## DOCUMENT PASSAGE:
----------------------------------------
On the occasion of this reissue, I had a chance to speak with renowned film historian and preservationist Robert A. Harris, who supervised My Fair Lady's restoration, as well as those of Lawrence of Arabia, the Godfather trilogy, and many others. Our conversation covered not only what the process was like on My Fair Lady, but also his views on what the digital future means for classic films, and much more. Read on for some highlights:

Can you give some background on how you got involved with restoring My Fair Lady?

1994 or 2014? I've done it twice.

I guess we can start with '94 and work our way back up to this recent one.

Okay, 1994, CBS owns the film and they had a relationship with CBS/FOX for laserdisc distribution. They supplied a master for laserdisc in 1993 and it won unanimously "Worst Laserdisc of the Year, 1993". That's something you don't put on your desk and gloat over. It was a faded CRI or low con 35 element that they put out in the wrong aspect ratio with horrible color and distorted, going from scope to spherical. They realized they had a problem. They brought me into it.

When we started, and I guess this was kind of a harbinger of things to come, my partner, Jim Katz was in the vaults. The film was stored in nitrate blowout vaults above the Monogram nitrate library, with the camera negative, the masters, and all the tracks in the same vault, so if there was a problem with the nitrate explosion you lose My Fair Lady. You don't just lose a print, you lose the film. So we loaded the 65 mm masters into a gardener's truck, put a tarp over them, and drove them to the Academy where they went to the vault.
----------------------------------------
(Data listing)
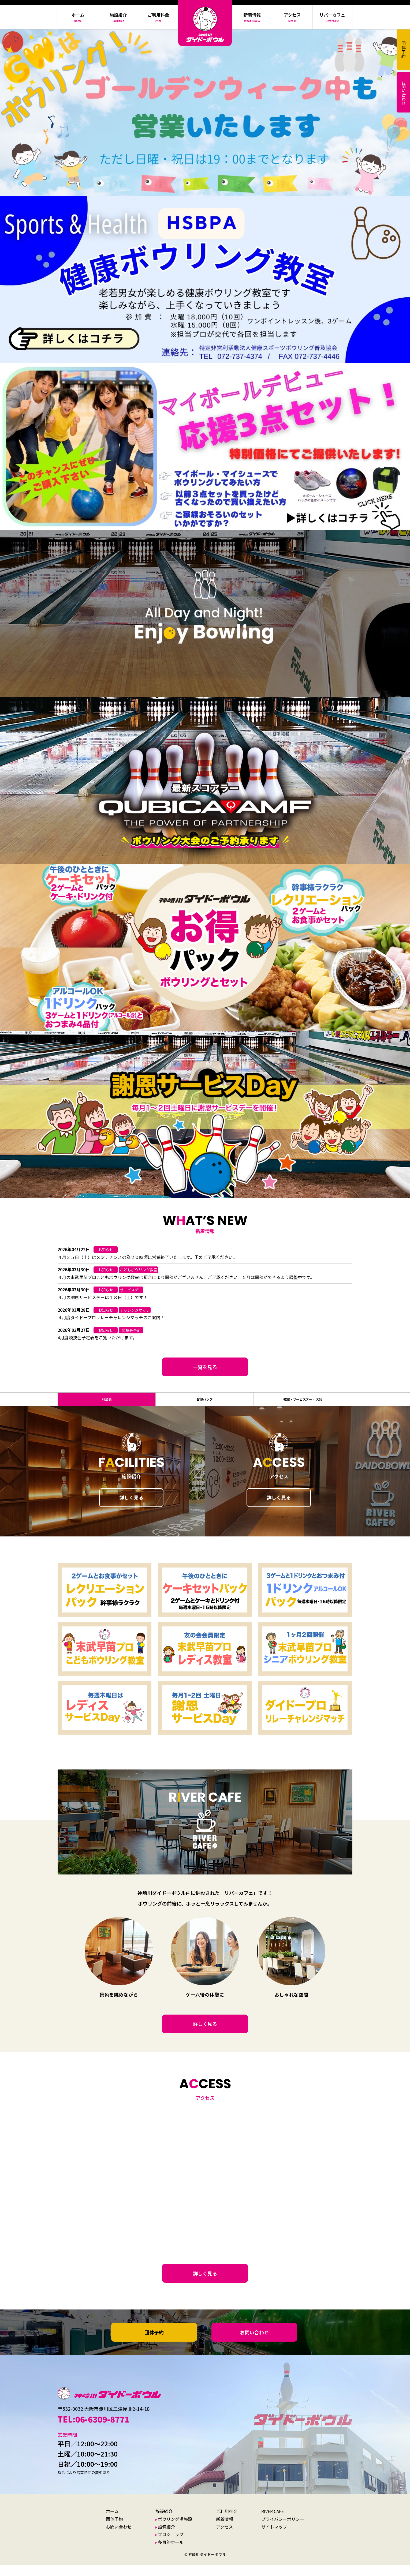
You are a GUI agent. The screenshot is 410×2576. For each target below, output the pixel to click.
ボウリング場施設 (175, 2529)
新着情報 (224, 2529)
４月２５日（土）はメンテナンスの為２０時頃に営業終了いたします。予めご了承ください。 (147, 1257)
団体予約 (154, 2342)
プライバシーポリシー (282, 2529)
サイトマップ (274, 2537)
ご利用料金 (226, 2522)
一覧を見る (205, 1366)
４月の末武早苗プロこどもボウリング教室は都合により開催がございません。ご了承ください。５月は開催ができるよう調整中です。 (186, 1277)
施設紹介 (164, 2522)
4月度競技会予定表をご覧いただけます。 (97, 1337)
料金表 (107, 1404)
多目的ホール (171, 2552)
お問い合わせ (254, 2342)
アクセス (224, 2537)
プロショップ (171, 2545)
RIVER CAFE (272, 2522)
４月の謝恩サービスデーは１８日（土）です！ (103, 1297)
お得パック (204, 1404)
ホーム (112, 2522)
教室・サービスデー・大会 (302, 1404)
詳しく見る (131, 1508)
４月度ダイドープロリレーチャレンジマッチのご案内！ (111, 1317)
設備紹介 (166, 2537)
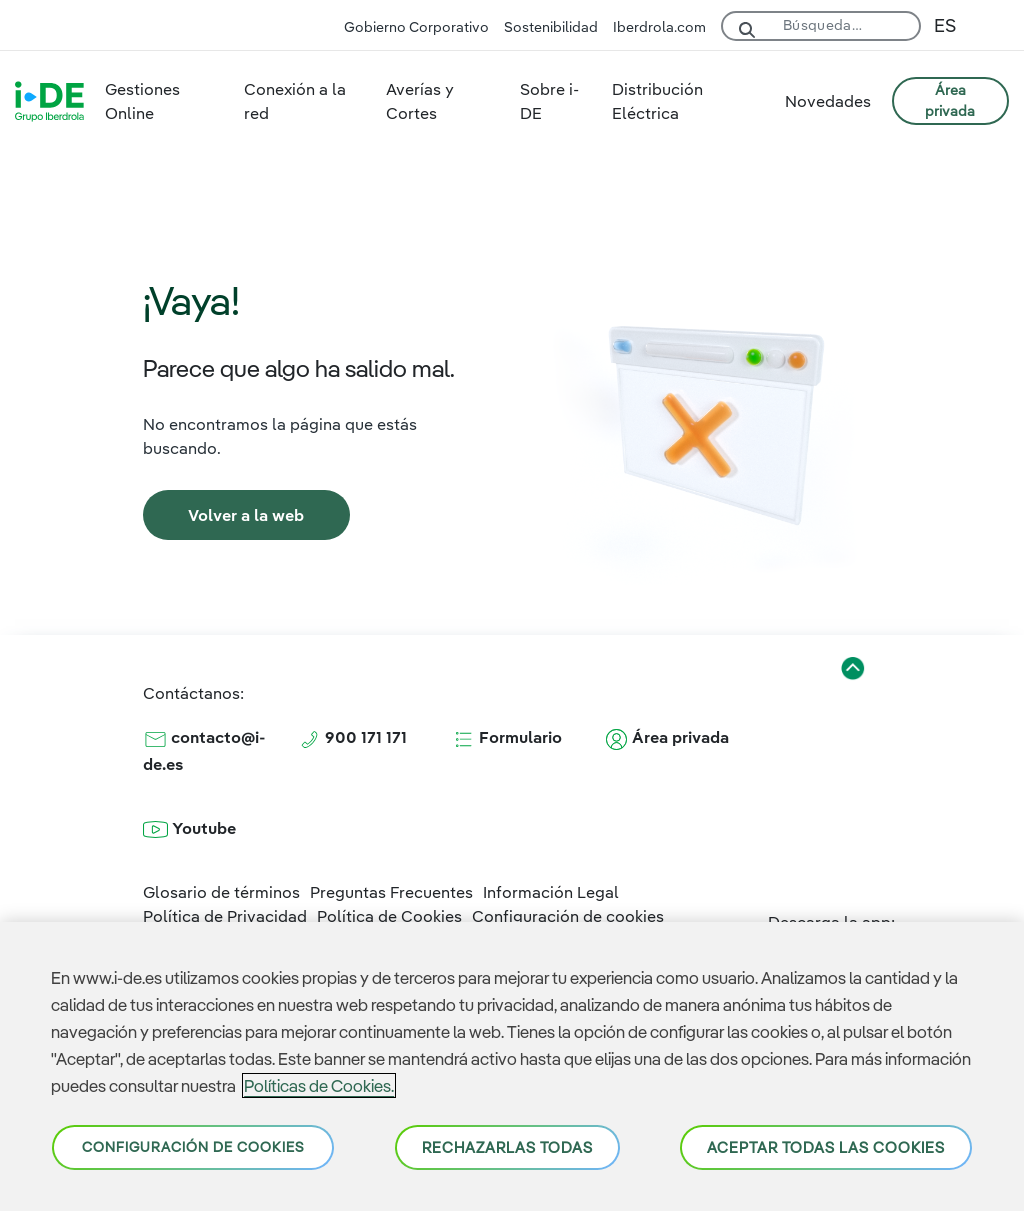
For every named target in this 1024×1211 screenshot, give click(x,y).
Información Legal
----------------------------------------
## TASKS TO CARRY OUT:
1) According to the My Fair Lady restoration interview, what distinction did the 1993 laserdisc master receive?
2) Reproduce the part of the My Fair Lady restoration interview starting at "Can you give" and ending at "this recent one.".

## PER-TASK OUTPUTS:
1) It unanimously won "Worst Laserdisc of the Year, 1993."

2)
Can you give some background on how you got involved with restoring My Fair Lady?

1994 or 2014? I've done it twice.

I guess we can start with '94 and work our way back up to this recent one.